Category: Uncategorized

  • Documentation That Decays at the Speed of Code

    Documentation That Decays at the Speed of Code

    Or: how I stopped fighting drift and started co-locating everything


    I’ve tried the wiki. I’ve tried Confluence. I’ve tried Notion, README pyramids, ADR folders, and elaborate comment conventions nobody followed after month two. Every single time, the documentation and the code split apart like tectonic plates — slowly at first, then catastrophically.
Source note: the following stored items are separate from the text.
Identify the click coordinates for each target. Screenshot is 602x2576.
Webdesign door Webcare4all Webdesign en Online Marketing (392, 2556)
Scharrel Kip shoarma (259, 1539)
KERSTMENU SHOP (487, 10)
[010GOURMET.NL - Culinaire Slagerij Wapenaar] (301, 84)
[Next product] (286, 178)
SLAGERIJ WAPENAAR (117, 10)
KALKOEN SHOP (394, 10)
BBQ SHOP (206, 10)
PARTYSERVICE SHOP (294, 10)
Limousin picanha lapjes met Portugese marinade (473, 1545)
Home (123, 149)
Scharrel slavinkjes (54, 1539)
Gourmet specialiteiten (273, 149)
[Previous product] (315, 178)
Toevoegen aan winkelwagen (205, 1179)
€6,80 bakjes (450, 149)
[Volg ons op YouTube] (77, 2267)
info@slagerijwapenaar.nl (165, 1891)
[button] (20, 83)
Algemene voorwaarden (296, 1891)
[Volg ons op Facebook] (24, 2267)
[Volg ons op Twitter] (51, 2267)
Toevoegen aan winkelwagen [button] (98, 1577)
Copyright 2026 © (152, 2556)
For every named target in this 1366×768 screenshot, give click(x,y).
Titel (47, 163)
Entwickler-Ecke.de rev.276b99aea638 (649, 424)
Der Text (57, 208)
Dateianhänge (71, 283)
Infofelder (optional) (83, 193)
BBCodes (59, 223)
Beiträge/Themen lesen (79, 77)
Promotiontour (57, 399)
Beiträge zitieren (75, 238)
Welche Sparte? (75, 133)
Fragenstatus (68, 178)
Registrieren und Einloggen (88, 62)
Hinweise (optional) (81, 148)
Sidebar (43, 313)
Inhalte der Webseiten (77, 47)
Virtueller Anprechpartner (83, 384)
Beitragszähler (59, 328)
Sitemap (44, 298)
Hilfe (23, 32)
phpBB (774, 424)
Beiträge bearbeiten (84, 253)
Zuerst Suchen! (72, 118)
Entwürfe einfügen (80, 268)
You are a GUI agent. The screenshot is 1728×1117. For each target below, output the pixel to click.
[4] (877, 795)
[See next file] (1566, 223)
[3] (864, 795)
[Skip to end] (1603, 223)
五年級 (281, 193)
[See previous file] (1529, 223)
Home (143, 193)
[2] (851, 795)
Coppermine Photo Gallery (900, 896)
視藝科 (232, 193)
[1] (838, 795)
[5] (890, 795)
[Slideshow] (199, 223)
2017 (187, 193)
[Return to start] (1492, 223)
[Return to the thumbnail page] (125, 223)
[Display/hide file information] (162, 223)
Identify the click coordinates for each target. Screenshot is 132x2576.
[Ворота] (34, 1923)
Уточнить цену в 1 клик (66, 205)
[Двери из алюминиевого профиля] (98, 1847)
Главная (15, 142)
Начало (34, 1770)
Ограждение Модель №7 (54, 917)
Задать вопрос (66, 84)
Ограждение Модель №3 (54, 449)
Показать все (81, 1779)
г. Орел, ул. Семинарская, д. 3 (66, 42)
    The problem isn’t the tools. The problem is that centralized documentation trusts the wrong thing. It trusts that someone will remember to update the wiki when they rename a service. They won’t. It trusts that the architecture diagram stays current after a refactor. It doesn’t. You’ve built a second system that describes the first system, and the second one is always lying.

    About a year ago I stopped trying to solve documentation and started trying to solve decay rate.


    The Insight That Changed How I Think About This

    Documentation doesn’t fail because people are lazy. It fails because the cost of keeping it accurate is paid by a different person than the one who breaks it. The developer who refactors a module has zero incentive to update a Confluence page three directories away. The doc rots silently. Nobody notices until a new team member makes a decision based on something that stopped being true six months ago.

    So I asked a different question: what if the documentation could only be wrong in exactly the same way the code is wrong?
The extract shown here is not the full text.